If you need to claim, some mortgage protection insurance policies can pay out 125% of your monthly mortgage repayments. The extra money is aimed to help pay your monthly bills, such as energy and water.
This differs from mortgage protection life insurance, which pays off your mortgage or long-term loan if you die while the loan is still outstanding. In addition, mortgage protection insurance is unlikely to pay off your entire mortgage debt. Monthly payments will occur over a set period, like a year, with the intention that you can return to work within this time.
Most mortgage protection policies refer to two events, sickness and unemployment.
If you fall ill and therefore can’t work, your policy should cover the cost of your mortgage each month. This also includes injuries you might suffer outside of work, for example through a car accident. Your pay-out will also then run over a certain period or until you’re healthy enough to return to work, whatever is sooner.
Otherwise, some mortgage protection policies pay out if you lose your job through redundancy. It is worth noting that most policies won’t pay out if you were fired from your place of work.
Some insurance companies include cover for just sickness or unemployment, so it is worth checking your policy documents before agreeing to your plan to make sure both events are covered.
This depends on a variety of factors which include whether you’re on a fixed or variable mortgage, the length of your policy, your salary type of employment you have and the type of cover included.
Like with other insurance policies you can cancel your mortgage protection policy. If you’ve just taken out your policy, it’s worth looking for the cooling-off period in your documents. This will let you know if you can cancel your policy without incurring any charges or fees.
If you’re self-employed you may be worried about how you can pay off your mortgage if you were to fall ill.
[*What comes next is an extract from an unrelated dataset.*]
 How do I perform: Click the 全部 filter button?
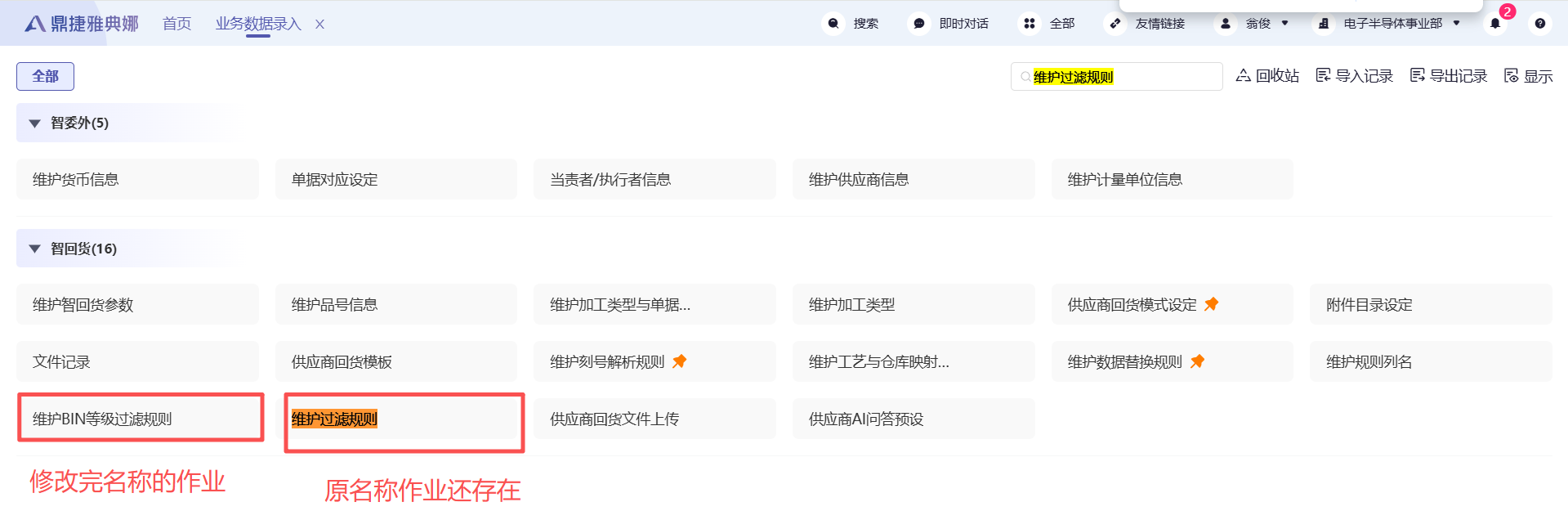tap(45, 76)
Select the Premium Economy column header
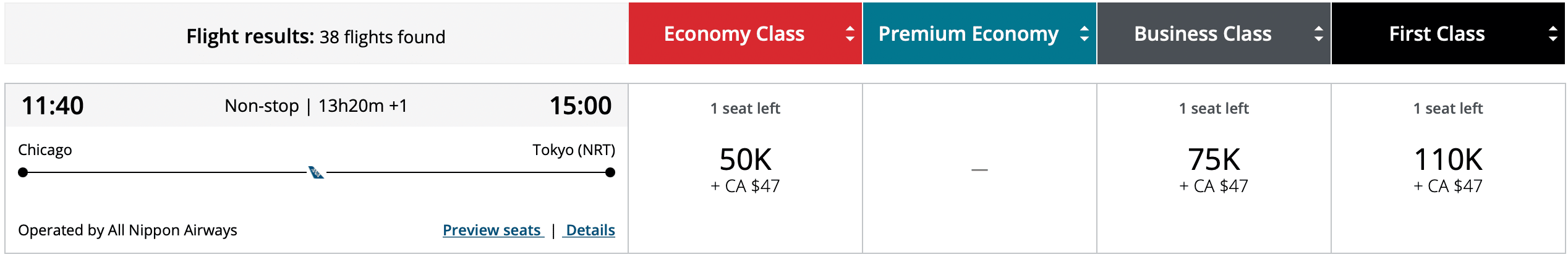 (968, 33)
After all, if your business is small, there might not be enough cashflow to live and keep your business afloat. Speak to LifeSearch today to explore your options.
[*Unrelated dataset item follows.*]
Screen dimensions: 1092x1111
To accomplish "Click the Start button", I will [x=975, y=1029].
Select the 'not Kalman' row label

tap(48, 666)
Defaulting on your mortgage can come with serious consequences. If you can’t keep up with your monthly repayments then ultimately your home could be repossessed.
This is one of the main benefits of mortgage protection insurance. It can give you peace of mind that if you were to lose access to your monthly income for a reason that is covered by the policy you’d still be able to make your mortgage repayments and work towards homeownership.
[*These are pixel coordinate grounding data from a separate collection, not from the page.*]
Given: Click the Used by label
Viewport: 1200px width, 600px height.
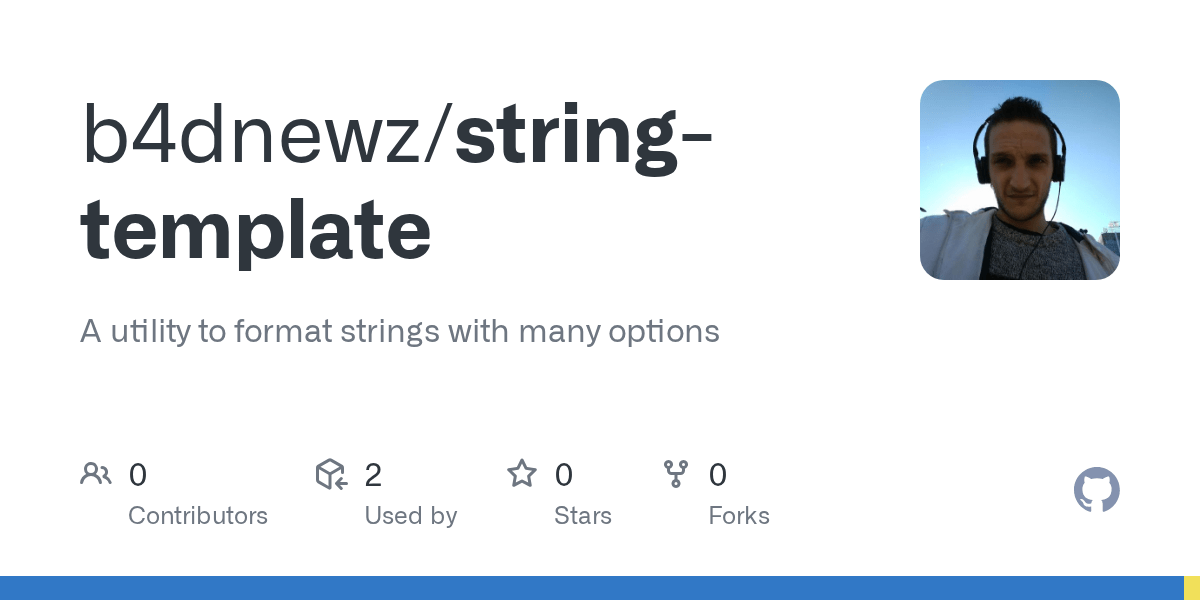Looking at the screenshot, I should 410,516.

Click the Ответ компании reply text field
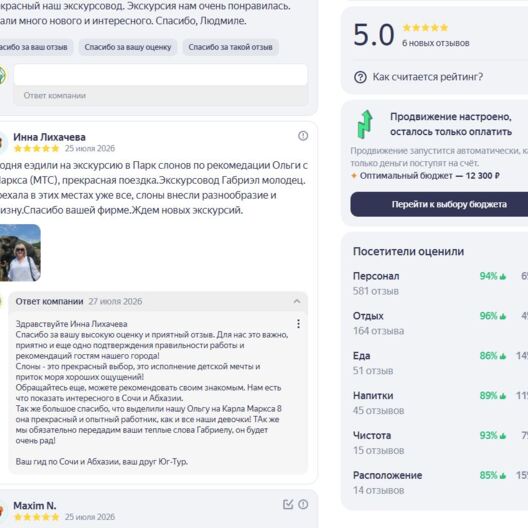pyautogui.click(x=161, y=75)
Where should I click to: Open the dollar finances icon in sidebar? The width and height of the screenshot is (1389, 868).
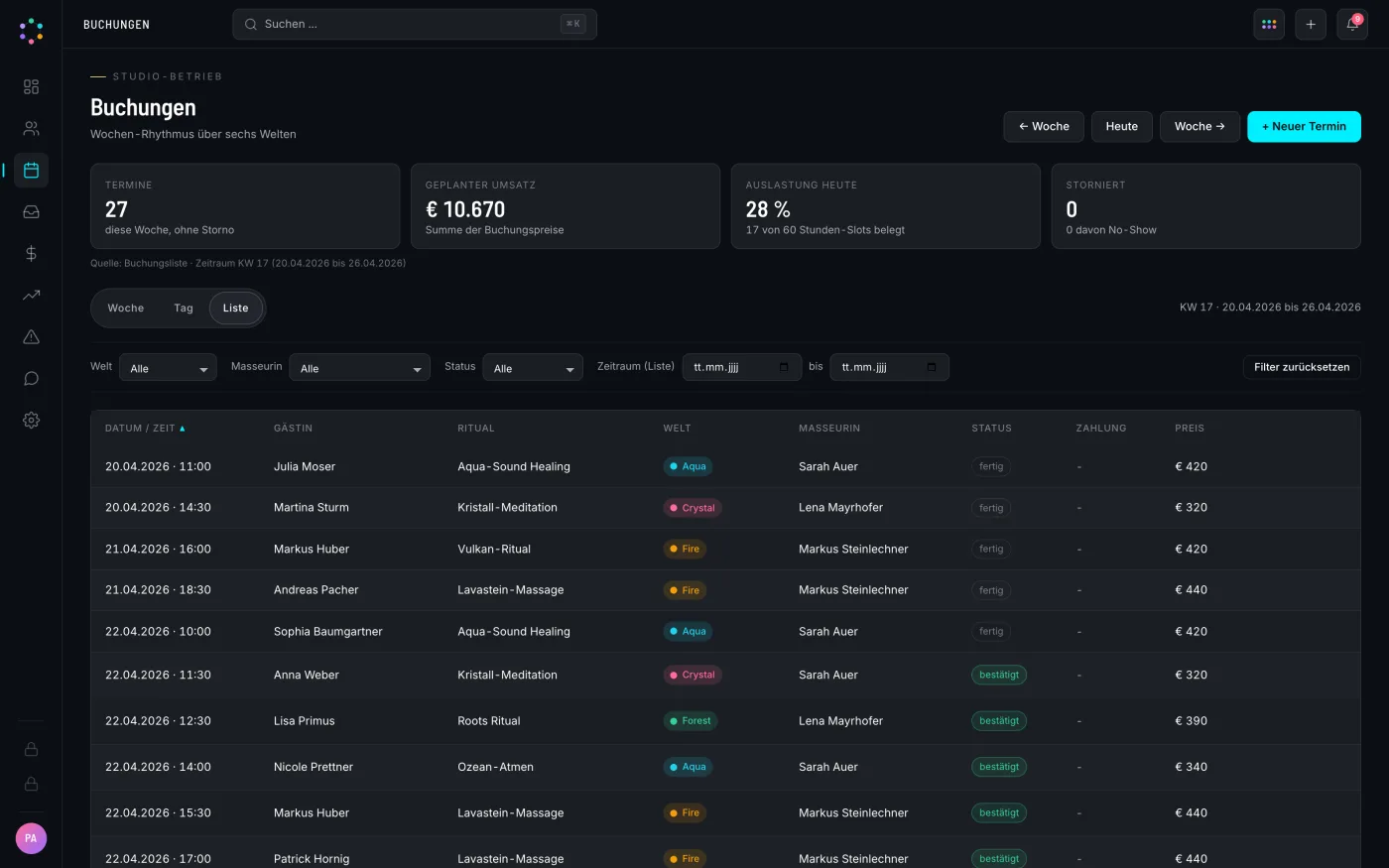tap(31, 254)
It is ideally for those who wish to have this peace of mind. However, this can be found through other insurance types too.
Mortgage protection insurance can be easily confused with other policies. Below we’ve listed some similar types of insurance and how they differ from mortgage protection insurance.
Life insurance is a type of cover which pays out a lump sum to your beneficiaries upon your death. It is therefore designed for people with dependants.
Unless critical illness cover is added to your policy, it won’t pay out if you become seriously ill and does not cover redundancy. So, those living alone or without a beneficiary after death might be more inclined to take out mortgage protection cover.
Income protection policies pay out if you’re unable to work due to sickness or injury, but is not linked directly with your mortgage. It’s like a mortgage protection plan, but your pay-out will come in the form of cash and won’t cover your mortgage repayments directly, and redundancy is not covered
This might be suitable for those who are looking to use their cash flexibly.
Critical illness cover can pay out if you’re diagnosed with certain illnesses. These illnesses are listed in your policy documents and can include certain types of cancers, heart attacks and kidney failure. If you have a life insurance policy it is worth checking your documents to see if you’re already covered for critical illness.
Like income protection, this pay-out has a certain degree of flexibility, and won’t just cover the cost of your mortgage repayments.
Before you take out a mortgage protection plan, have you considered building a savings account?
One strategy is to take out an easy access account and tuck away a portion of your income into this fund each month. Over time your balance will earn interest and at some stage you may have a sufficient sum to make your monthly mortgage repayments.
If you ever lose access to your monthly income then this account can be something to use instead, and it avoids the need for monthly premiums.
Disclaimer: This information is intended solely to provide guidance and is not financial advice. Moneyfacts will not be liable for any loss arising from your use or reliance on this information. If you are in any doubt, Moneyfacts recommends you obtain independent financial advice.